REPUBLIKA.CO.ID, SLEMAN -- Kepala Pusat Studi Forensik Digital Universitas Islam Indonesia (UII) Yogyakarta Yudi Prayudi menyebutkan banyak website milik pemerintah yang diretas hacker karena pada umumnya tidak ada admin yang secara spesifik mengelolanya.
"Dan jika ada admin, biasanya admin juga kurang paham soal keamanan web sehingga mudah disusupi peretas," kata dia di Yogyakarta, Kamis (23/1).
Menurut dia, membuat website adalah hal yang mudah, namun terkadang aspek keamanannya diabaikan. "Sering dijumpai laman resmi dikelola web developer yang tidak paham tentang keamanan dunia maya," katanya.
Ia mengatakan harus diakui tidak ada sistem yang 100 persen aman.

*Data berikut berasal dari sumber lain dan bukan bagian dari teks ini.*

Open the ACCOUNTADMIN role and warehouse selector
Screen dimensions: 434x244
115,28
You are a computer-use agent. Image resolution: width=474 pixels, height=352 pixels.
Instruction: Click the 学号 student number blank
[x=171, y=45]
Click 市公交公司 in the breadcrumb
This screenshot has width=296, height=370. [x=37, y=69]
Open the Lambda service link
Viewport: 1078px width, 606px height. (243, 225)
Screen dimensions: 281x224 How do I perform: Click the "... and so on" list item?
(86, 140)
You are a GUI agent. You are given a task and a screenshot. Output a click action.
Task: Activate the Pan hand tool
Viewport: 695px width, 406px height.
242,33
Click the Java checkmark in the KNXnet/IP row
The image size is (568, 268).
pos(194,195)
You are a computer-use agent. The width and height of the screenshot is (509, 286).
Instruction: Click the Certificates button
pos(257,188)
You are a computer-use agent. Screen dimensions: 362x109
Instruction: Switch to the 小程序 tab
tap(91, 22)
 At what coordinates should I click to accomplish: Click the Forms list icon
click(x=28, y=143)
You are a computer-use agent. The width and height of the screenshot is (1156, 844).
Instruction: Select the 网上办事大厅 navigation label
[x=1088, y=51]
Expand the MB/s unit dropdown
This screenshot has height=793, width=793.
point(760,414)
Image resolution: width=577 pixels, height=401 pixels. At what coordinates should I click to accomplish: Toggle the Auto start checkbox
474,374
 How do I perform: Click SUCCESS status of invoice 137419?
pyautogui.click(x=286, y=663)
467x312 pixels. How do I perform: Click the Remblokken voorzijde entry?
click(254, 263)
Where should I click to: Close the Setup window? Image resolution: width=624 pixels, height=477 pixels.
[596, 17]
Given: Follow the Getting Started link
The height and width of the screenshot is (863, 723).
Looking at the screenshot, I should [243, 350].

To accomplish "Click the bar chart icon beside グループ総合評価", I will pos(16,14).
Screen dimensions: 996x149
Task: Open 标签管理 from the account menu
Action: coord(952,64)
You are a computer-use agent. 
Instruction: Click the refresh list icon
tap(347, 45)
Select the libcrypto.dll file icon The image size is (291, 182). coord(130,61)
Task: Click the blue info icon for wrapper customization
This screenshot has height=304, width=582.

Keamanan web harus dikelola sedemikian rupa untuk menutup celah peretasan.
"Salah satunya dengan selalu melakukan pembaruan aplikasi keamanan web," katanya.
Yudi mengatakan ada beberapa prosedur dalam pengelolaan web yang disebut ISO 27001. Disamping itu, Kementerian Komunikasi dan Informatika (Kemenkominfo) dan Badan Siber dan Sandi (BSSN) juga telah menerapkan berbagai macam standar keamanan web dengan menggunakan acuan parameter lokal hingga internasional.
"Namun tidak semua pengelola web peduli terhadap hal ini," katanya.
Kepala Diskominfo Kabupaten Sleman Eka Suryo Prihantoro mengatakan telah mengupayakan sistem pengamanan terhadap website. "Saat ini ada lebih dari 100 domain di hosting pada server yang dikelola Diskominfo Sleman," katanya.
Ia mengatakan beberapa langkah antisipasi sudah dilakukan seperti penggunaan sistem firewall, pemantauan 24 jam, pembaruan teknologi web dan sistem peladen. "Kami ada SOP untuk pengamanannya," katanya.
Ia mengaku saat ini Pemkab Sleman belum memiliki tenaga yang khusus mengelola keamanan web. Selama ini, ia hanya mengandalkan personel di pusat data yang dianggap cukup paham terhadap serangan di dunia maya.
"Hal yang lebih krusial adalah mengamankan sistem transaksi keuangan seperti lelang, serta pembayaran pajak dan retribusi," katanya.